My limited knowledge of MDB internals and XA is getting me confused.
The basic question that I have is "for what purpose do I need an XA connection factory for an MDB?"
Initially, my answer was as follow: If I deploy my MDB with container managed transaction and transaction required, and if the implementation of my onMessage method is accessing an external resource that I want to synchronize through XA with the reading of the message by the MDB, then I need the MDB to use an XA connection factory (so all the resources involved in the transaction are XA "enabled").
I did some testing with JBoss and it seems that even if my MDB is not using an XA transaction, everything is working ok:
- I have a MDB listening to a WebSphere MQ queue and not using an XA connection factory.
- My onMessage operation is sending a message to a JBoss queue in a transacted session using the JmsXA connection factory.
- If I generate an abort in my onMessage method (mdbContext.setRollbackOnly ()), then the rollback is done on the JBoss queue and on the MDB queue.

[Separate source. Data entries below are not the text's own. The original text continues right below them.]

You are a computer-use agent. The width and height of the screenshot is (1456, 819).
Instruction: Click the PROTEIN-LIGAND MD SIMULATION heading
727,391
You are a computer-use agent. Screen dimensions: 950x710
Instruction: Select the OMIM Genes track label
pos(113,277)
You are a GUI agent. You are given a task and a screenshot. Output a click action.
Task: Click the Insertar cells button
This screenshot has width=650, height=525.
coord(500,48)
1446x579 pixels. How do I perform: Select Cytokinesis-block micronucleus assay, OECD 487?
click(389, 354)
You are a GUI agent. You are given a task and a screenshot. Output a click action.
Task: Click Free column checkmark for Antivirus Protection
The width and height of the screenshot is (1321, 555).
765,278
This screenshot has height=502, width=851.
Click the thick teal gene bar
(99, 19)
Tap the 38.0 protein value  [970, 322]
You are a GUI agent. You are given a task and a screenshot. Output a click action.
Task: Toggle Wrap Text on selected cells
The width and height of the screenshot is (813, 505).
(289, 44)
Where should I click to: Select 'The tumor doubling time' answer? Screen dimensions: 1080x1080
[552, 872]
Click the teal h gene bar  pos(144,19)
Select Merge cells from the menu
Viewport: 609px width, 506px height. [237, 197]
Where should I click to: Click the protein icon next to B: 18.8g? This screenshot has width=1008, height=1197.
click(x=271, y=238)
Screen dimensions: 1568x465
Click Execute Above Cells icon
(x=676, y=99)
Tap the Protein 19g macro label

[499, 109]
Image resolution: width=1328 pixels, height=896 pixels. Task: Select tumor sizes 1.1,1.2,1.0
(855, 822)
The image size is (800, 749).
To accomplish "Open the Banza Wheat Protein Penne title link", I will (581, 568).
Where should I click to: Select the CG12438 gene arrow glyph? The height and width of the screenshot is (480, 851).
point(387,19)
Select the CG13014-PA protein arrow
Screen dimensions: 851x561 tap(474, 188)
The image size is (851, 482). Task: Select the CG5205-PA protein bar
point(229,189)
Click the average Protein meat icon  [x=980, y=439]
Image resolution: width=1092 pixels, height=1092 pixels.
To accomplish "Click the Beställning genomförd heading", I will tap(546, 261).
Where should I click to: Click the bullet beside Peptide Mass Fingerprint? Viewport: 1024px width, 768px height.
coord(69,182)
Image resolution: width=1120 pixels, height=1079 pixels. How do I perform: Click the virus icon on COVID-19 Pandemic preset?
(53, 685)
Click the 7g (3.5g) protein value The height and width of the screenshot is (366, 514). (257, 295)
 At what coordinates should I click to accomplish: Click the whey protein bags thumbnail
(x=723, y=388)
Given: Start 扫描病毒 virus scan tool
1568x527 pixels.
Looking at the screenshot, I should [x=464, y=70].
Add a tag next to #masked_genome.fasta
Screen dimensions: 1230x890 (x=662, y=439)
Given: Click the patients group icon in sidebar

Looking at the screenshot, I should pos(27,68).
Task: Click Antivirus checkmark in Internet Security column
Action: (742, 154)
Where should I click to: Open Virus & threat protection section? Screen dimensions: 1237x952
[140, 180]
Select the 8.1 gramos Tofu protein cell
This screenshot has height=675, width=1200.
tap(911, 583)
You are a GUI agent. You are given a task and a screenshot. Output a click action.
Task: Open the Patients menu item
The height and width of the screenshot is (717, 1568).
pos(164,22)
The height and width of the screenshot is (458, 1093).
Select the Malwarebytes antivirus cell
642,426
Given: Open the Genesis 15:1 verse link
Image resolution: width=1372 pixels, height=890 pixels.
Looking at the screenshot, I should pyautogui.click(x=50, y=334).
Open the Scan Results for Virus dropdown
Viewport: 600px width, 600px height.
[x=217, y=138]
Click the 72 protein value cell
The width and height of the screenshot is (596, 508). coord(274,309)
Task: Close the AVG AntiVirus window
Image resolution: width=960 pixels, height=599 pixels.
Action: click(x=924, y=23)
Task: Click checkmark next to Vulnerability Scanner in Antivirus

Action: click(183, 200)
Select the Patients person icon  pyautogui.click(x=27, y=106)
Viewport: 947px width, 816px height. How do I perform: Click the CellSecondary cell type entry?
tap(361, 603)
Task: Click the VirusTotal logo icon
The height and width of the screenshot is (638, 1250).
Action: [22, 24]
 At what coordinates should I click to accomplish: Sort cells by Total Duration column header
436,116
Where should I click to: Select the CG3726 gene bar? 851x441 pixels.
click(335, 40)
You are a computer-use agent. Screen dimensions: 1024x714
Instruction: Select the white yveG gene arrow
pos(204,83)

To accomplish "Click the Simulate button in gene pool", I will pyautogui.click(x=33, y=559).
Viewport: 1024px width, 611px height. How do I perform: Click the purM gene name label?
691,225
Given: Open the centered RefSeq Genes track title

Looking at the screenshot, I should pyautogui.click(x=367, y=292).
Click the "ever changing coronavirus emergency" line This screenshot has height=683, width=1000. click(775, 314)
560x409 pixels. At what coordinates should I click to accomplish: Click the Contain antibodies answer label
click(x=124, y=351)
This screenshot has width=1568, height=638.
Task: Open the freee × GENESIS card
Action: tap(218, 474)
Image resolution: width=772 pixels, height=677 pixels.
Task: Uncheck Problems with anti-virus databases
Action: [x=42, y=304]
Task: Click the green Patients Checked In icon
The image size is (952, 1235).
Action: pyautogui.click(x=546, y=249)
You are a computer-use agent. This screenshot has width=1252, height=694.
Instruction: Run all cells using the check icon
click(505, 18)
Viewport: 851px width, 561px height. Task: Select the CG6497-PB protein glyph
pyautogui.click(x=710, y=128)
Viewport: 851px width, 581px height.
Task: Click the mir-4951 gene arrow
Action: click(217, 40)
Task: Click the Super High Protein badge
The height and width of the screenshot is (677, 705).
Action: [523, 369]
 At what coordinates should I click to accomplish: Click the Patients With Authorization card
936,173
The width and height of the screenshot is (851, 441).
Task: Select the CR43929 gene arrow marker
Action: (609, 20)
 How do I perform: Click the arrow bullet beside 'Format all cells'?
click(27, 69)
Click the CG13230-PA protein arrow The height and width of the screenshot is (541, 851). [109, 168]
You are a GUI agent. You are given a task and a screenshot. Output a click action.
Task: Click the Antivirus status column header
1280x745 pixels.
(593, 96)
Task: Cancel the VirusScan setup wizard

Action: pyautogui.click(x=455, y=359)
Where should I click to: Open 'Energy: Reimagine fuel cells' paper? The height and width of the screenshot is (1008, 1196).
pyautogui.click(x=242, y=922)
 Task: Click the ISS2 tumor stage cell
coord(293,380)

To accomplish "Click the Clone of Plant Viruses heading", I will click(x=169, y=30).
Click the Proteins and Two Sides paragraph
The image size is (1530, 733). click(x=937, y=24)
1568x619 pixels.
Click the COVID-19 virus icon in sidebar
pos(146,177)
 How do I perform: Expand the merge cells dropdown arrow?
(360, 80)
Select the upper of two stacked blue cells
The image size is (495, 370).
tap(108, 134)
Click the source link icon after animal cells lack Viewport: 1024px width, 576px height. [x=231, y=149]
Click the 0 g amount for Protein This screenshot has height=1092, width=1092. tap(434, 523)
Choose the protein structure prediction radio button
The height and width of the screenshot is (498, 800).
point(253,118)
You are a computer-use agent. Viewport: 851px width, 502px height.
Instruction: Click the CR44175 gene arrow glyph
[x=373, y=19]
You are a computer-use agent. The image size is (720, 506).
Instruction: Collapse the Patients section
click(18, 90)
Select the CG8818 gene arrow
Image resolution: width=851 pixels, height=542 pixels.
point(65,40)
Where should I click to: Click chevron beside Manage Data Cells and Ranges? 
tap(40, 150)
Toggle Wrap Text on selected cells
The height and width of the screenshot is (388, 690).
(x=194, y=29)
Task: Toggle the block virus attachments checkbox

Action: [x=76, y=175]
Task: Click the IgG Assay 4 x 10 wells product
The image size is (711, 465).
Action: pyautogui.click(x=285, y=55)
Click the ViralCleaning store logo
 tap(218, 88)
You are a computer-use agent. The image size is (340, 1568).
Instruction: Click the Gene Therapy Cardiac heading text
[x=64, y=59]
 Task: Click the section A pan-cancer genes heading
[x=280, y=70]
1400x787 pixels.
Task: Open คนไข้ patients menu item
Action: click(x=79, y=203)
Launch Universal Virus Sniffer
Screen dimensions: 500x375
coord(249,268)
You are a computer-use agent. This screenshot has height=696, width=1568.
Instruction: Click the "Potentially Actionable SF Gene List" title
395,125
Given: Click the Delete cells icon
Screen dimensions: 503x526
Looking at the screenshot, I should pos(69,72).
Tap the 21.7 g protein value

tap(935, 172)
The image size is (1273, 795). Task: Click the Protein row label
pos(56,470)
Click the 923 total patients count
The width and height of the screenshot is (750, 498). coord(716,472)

So, either I do not need an XA connection factory for my MDB (and then is there any cases where I will need one), either the fact that it is working on JBoss is for some kind of other reason and I am not doing true XA between the MDB queue and the JBoss one and in some cases (according to where/when the abort is occurring), my transaction integrity between the 2 queues might not be respected.
Anyone with a good answer/explanation?